ABOUT THIS TASK: Each entry is to be given again precisely, and no picture may be carried over.

<<<<

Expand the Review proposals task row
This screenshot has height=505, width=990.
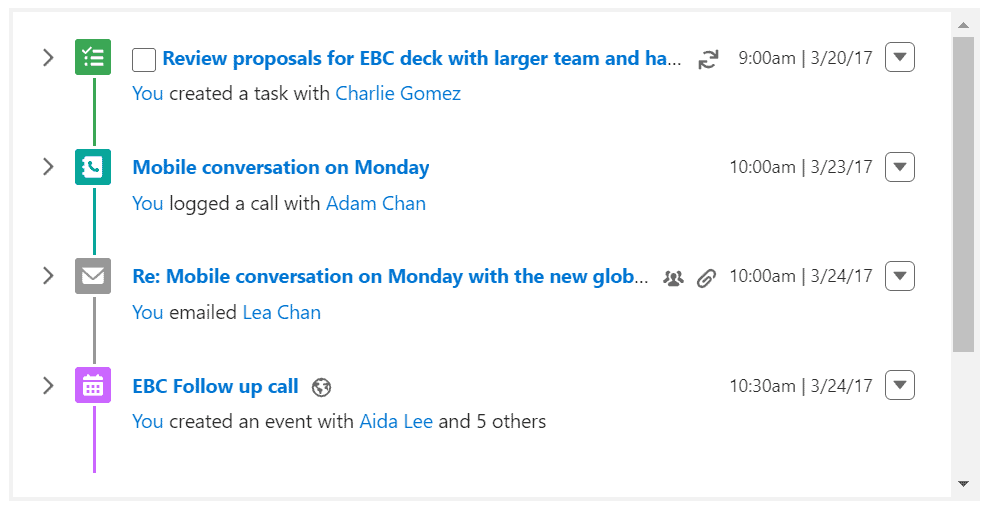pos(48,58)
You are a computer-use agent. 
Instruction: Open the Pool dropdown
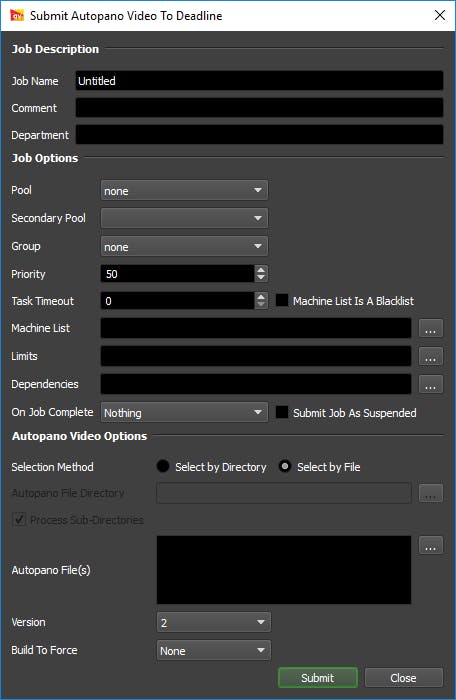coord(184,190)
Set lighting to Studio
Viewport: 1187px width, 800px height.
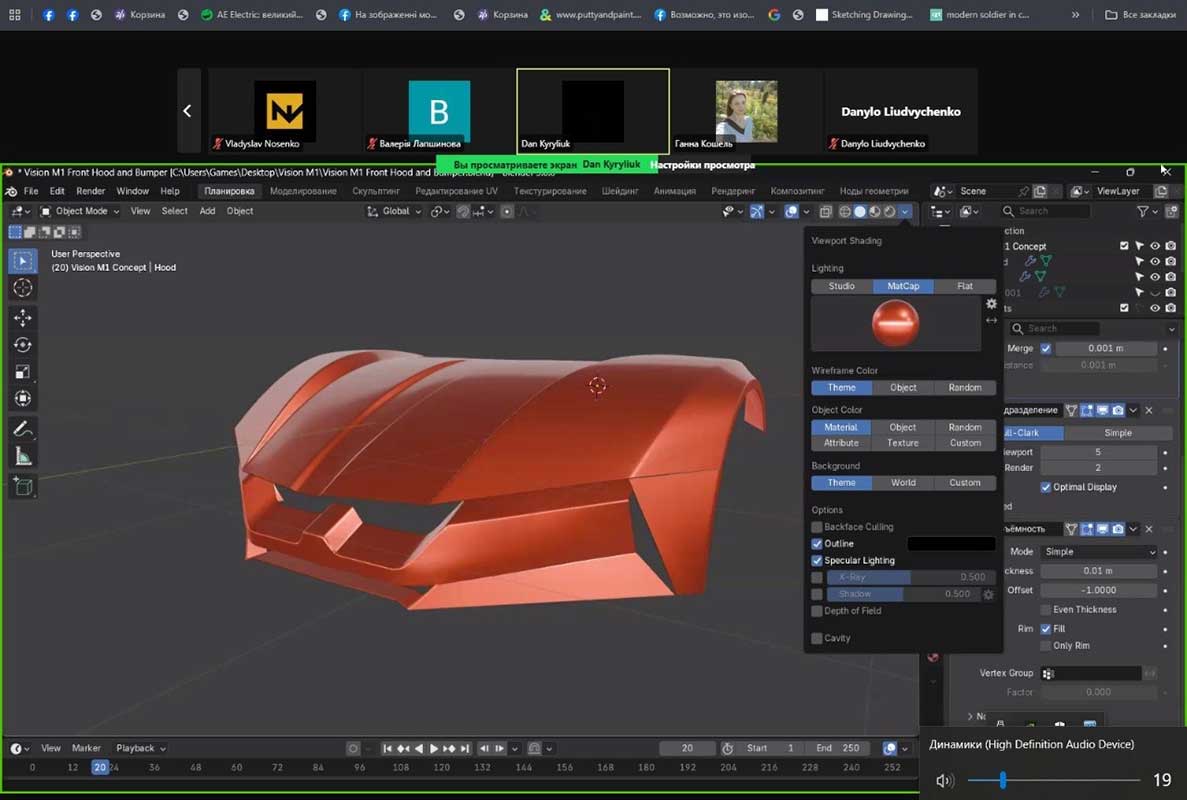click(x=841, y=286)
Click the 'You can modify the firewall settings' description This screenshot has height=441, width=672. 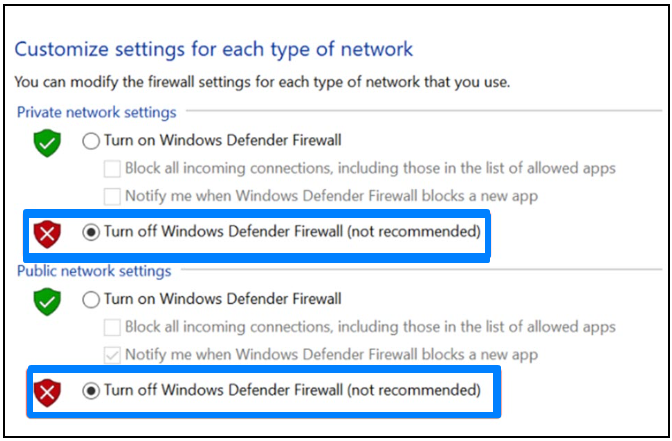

>>>>

SOLUTION TO THE EXERCISE:
Expand the Review proposals task row
This screenshot has height=505, width=990.
pos(48,58)
You are a computer-use agent. 
Instruction: Open the Pool dropdown
coord(184,190)
Set lighting to Studio
Viewport: 1187px width, 800px height.
click(x=841, y=286)
Click the 'You can modify the firewall settings' description This screenshot has height=441, width=672. 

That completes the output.